SAMPLE_SIZE = 5  # number of random rows to inspect

# --- Load small sample efficiently ---
# Read only the header to get column names
cols = pd.read_csv(csv_path, nrows=0).columns.tolist()

# Randomly select N lines using skiprows (efficient for big CSVs)
n_lines = sum(1 for _ in open(csv_path)) - 1  # total data lines (excluding header)
skip = sorted(np.random.choice(np.arange(1, n_lines + 1), n_lines - SAMPLE_SIZE, replace=False))
sample = pd.read_csv(csv_path, skiprows=skip, names=cols)

print("✅ Random sample:")
print(sample.head(SAMPLE_SIZE))

# --- Inspect columns ---
print("\n📊 Columns overview:")
print([c for c in sample.columns if c.endswith('_next')][:10], "...")

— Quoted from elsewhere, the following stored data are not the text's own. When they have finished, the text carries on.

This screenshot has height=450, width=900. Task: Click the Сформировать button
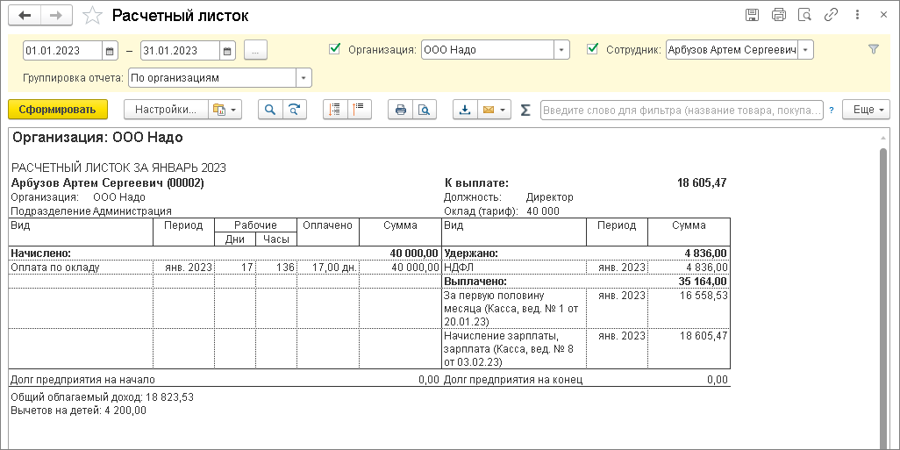(57, 110)
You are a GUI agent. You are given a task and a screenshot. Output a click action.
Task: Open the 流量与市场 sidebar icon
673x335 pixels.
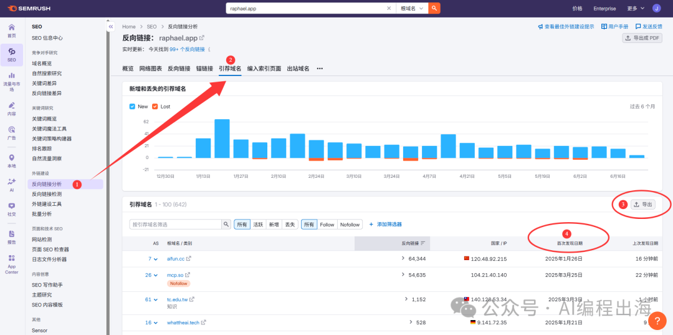pos(12,81)
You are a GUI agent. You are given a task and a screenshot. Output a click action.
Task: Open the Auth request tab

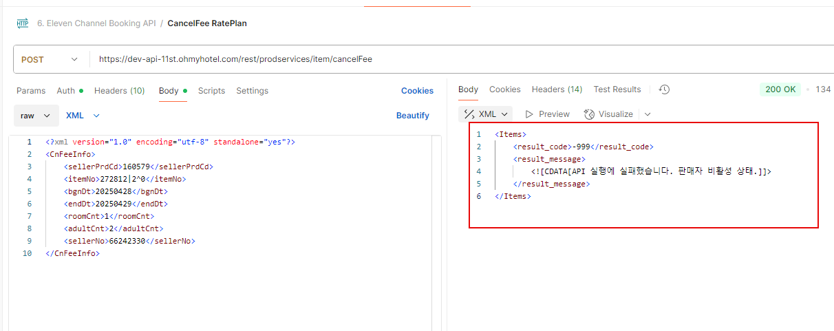[x=69, y=91]
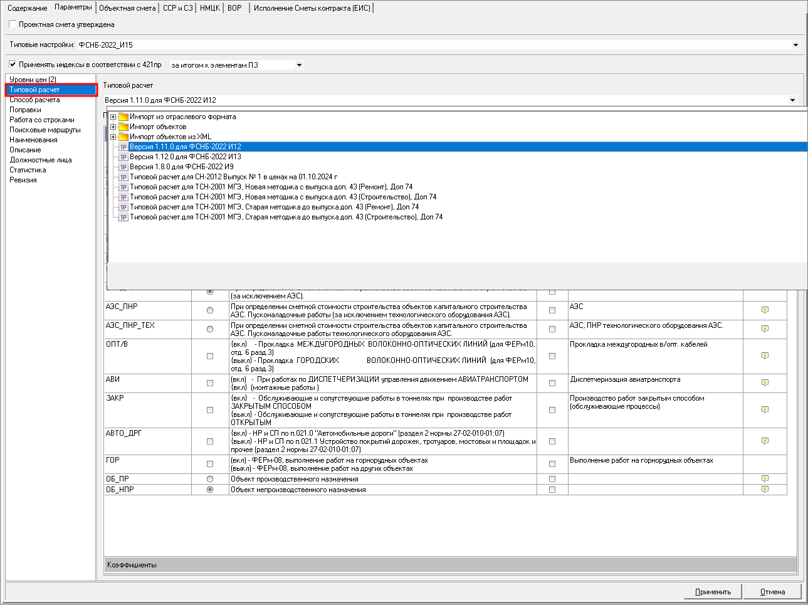Select the ОБ_ПР radio button
The image size is (808, 605).
point(210,479)
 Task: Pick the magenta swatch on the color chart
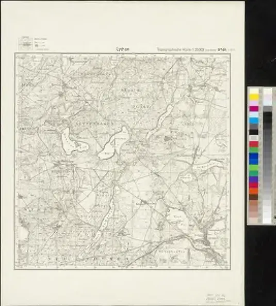(254, 109)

# --- Convert relevant columns to numeric ---
# We include '_next', '_mean', '_trend' columns since we use them in checks
num_cols = [c for c in sample.columns if c.endswith(('_next', '_mean', '_trend'))]
for c in num_cols:
    sample[c] = pd.to_numeric(sample[c], errors='coerce')

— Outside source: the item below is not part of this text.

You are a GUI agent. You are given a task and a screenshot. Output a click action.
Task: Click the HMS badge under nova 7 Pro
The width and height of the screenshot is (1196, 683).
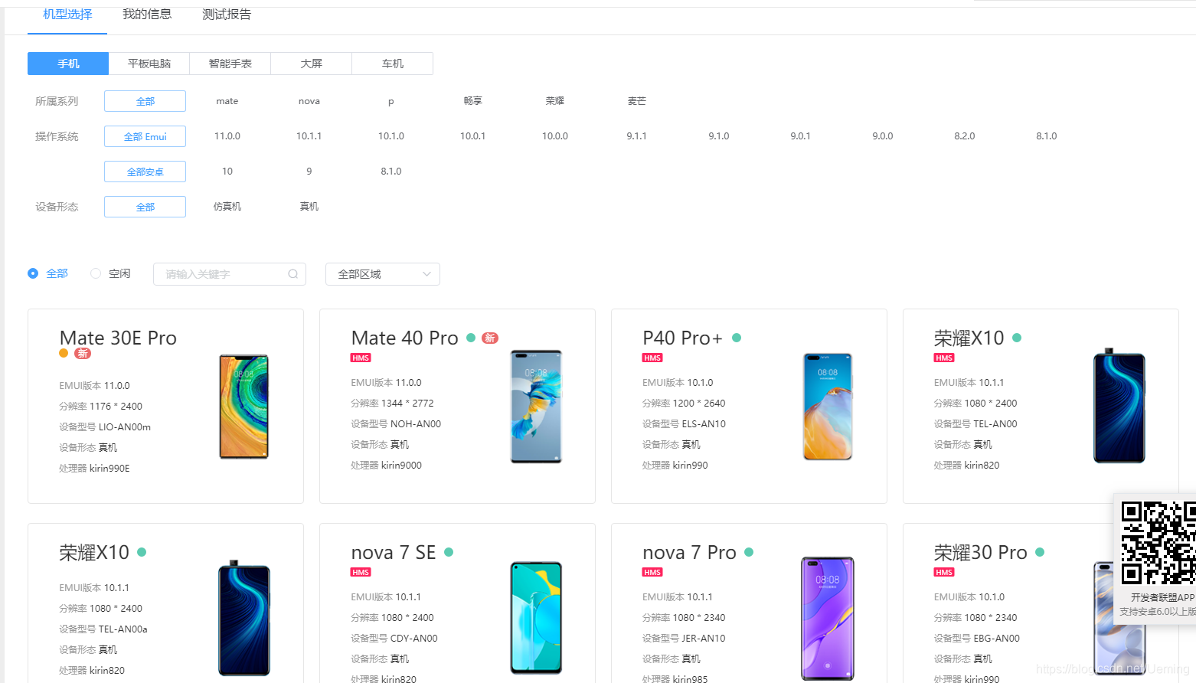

# --- Sanity check example ---
# We'll inspect a few (latitude, longitude) groups randomly
grouped = sample.groupby(['latitude', 'longitude'])
print("\n🔍 Detailed checks:")

for (lat, lon), g in grouped:
    g = g.sort_values('date')
    print(f"\n📍 Location ({lat}, {lon}) sample check:")
    for _, row in g.iterrows():
        tval = row.get('t2m_min_next', np.nan)
        mean_est = row.get('t2m_min_mean', np.nan)
        trend = row.get('t2m_min_trend', np.nan)

        remarks = []

        # --- Case 1: missing target ---
        if pd.isna(tval):
            remarks.append("⚠️ Missing target value (t2m_min_next).")

        # --- Case 2: numeric sanity check ---
        elif not (-80 <= tval <= 60):
            remarks.append(f"🚨 Unrealistic temperature value: {tval}°C.")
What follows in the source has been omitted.